C’est sans doute l’invention la plus populaire et la plus utile. Le halo, cet arc-de-cercle en titane recouvrant la voiture au niveau de la tête du pilote, obstruant en partie son champ de vision direct mais le rendant inatteignable physiquement, fut plus qu’utile, et pas seulement cette saison.

C’était une demande des pilotes que d’être davantage protégés après les accidents de Michael Schumacher avec Vitantonio Liuzzi (aujourd’hui régulièrement pilote-commissaire à la FIA), à Abu Dhabi en 2010, ou de Kimi Raikkonen avec Fernando Alonso au Red Bull Ring en 2015. Le halo a généré des tensions, car il représente un danger au champ de vision immédiat : Romain Grosjean remarquait d’ailleurs, après son accident au Bahrein l’an dernier, s’y être opposé en premier lieu.

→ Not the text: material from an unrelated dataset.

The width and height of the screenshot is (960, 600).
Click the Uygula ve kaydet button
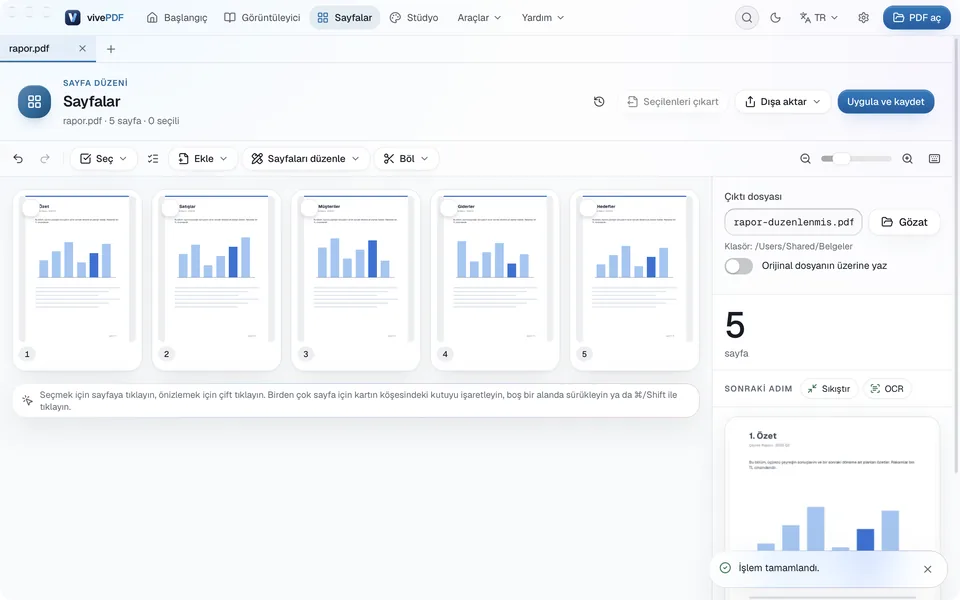point(885,102)
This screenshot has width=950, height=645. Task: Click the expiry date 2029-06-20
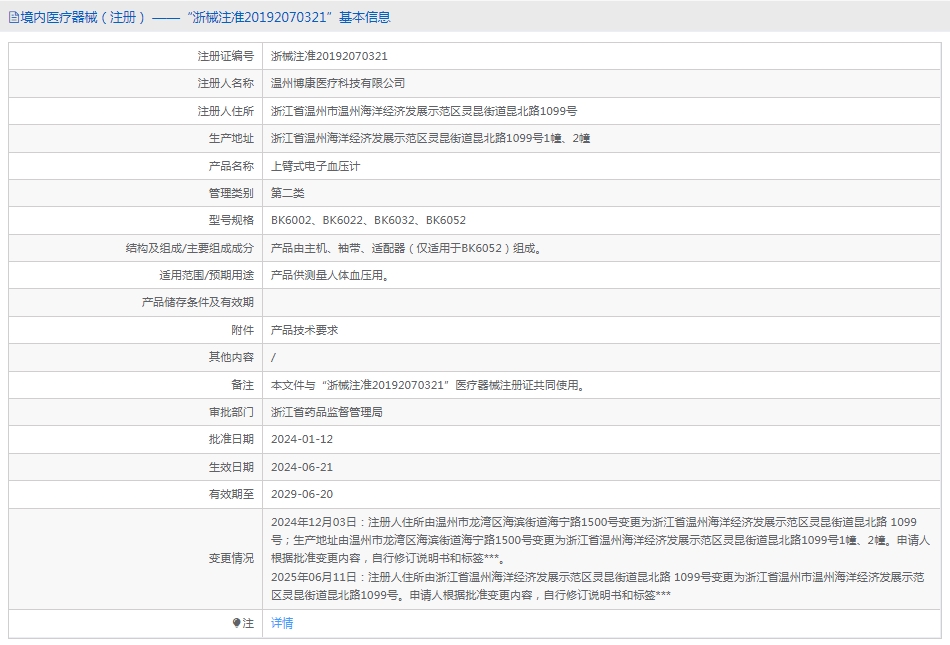301,494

Lewis Hamilton, dont la tête est coincée sous la roue de Max Verstappen, a sans doute vu sa vie sauvée par le halo et le HANS. (Andrej Isakovic/AFP)

Finalement, les accidents de Charles Leclerc et Fernando Alonso à Spa en 2018 ; de Romain Grosjean en 2020, de Valtteri Bottas et George Russell à Imola en 2021, mais surtout de Max Verstappen et Lewis Hamilton à Monza en 2021 (pour ne citer qu’eux) semblent avoir prouvé de l’importance de ce système de sécurité.

Le HANS


Le HANS, attaché au casque de Sebastian Vettel (F1i-Autojournal)

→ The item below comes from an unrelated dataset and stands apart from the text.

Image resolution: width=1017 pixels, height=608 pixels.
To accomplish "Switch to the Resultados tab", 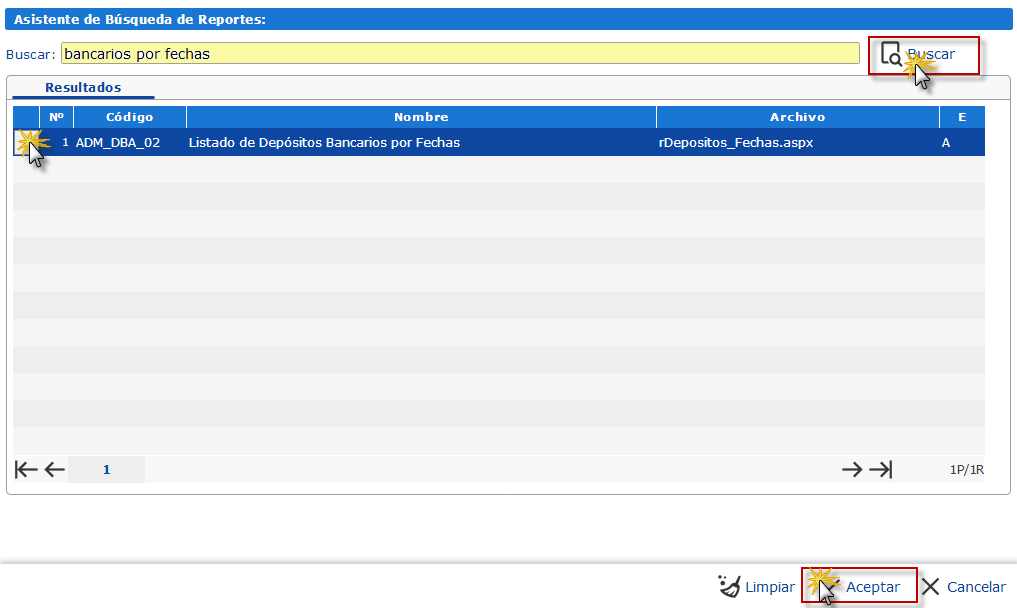I will tap(83, 87).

Pour « Head and Neck System » (Système [de protection] de la tête et du cou), c’est un système relativement ancien à l’échelle supersonique de la Formule 1 (il est obligatoire depuis 2003), mais il est indispensable pour garantir la sécurité du cou des pilotes, surtout en cas d’accidents dans lesquels ces derniers encaissent des chocs très violents et peuvent être projetés vers l’avant de leur voiture. Il s’agit donc de les stabiliser et d’assurer leur sécurité, afin d’éviter un « coup du lapin ».

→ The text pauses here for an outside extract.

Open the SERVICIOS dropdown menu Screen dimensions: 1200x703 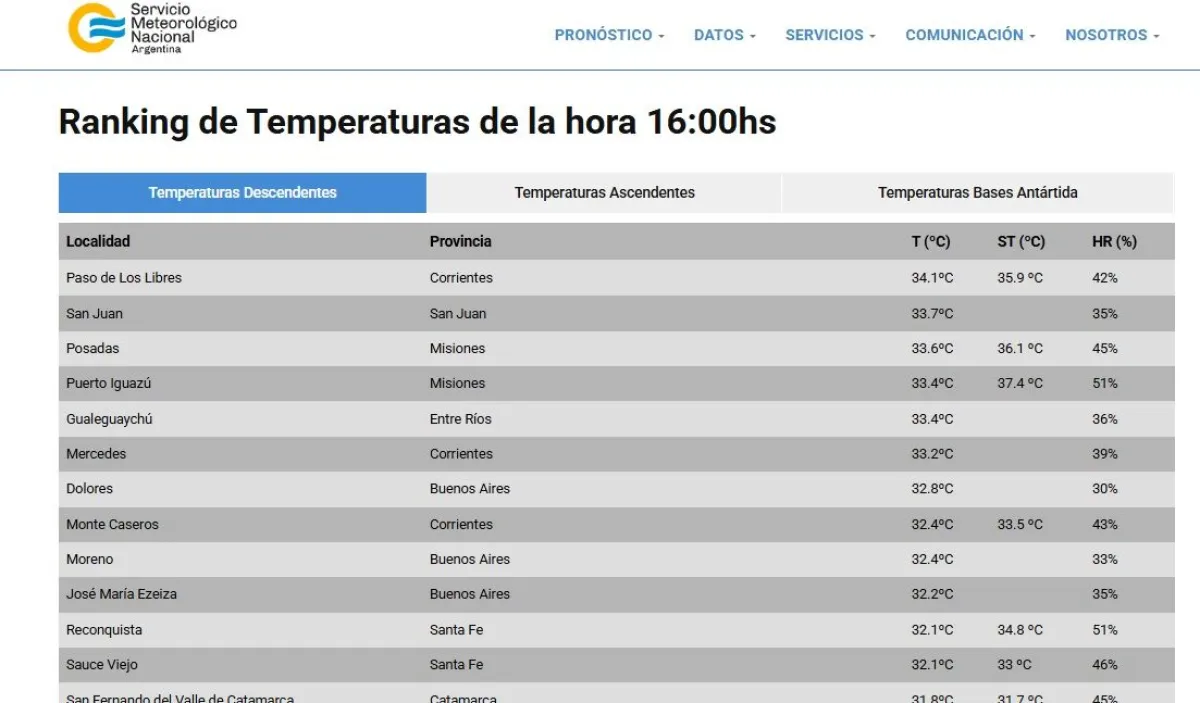[x=830, y=35]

Quel rôle les directeurs de course peuvent-ils jouer ?


Pour cette question, on s’intéressera surtout au déroulement de la course, car les mises en place de sécurité autour de la piste n’ont pas beaucoup varié entre la direction de course de Charlie Whiting et celle de Michael Masi depuis 2020. Les deux directeurs de course, le premier entre 1997 et son décès en 2020 et le second depuis, ont notamment mis en place des Tecpro en guise de barrières ; et élargi certaines zones de dégagement dangereuses, comme par exemple à Spa-Francorchamps après les accidents répétés de 2019, 2020 et 2021, dont celui ayant coûté la vie à Anthoine Hubert.

La voiture de Charles Leclerc encastrée dans les Tecpro en Arabie Saoudite ; le pilote va bien. (Auto Moto)

En gestion de course, le nouveau « race director » australien se différencie de son prédécesseur par l’utilisation des drapeaux rouges : en course, 9 drapeaux rouges en 2 ans ont été agités par Michael Masi contre 23 en 23 ans pour Charlie Whiting : il semble clair que le nouveau directeur de course souhaite absolument une course dans des conditions de sécurité optimales, quitte à perdre du temps en réparant des barrières, des Tecpro ou des murs de pneus.

Néanmoins, Michael Masi se signale également par des incohérences à la sécurité inquiétantes : en 2020, en qualifications à Istanbul, il fait ressortir les pilotes malgré la présence d’une grue sur la piste, alors même que cela avait coûté la vie à Jules Bianchi 6 ans auparavant. En 2021, malgré un « aquaplanning » évident et des supplications de pilotes de sortir un drapeau rouge en qualifications à Spa, Michael Masi ne le brandit pas, et Lando Norris se crashe quelques secondes plus tard au sommet du Raidillon.

Dans un sport où les voitures vont de plus en plus vite, il est nécessaire d’assurer la sécurité constante des pilotes. C’est même la priorité. Si d’importants progrès ont été faits ces 10 ou 20 dernières années, il reste sans doute mieux à faire, dans les améliorations matérielles, mais aussi dans les décisions sportives. Pour l’amour du sport.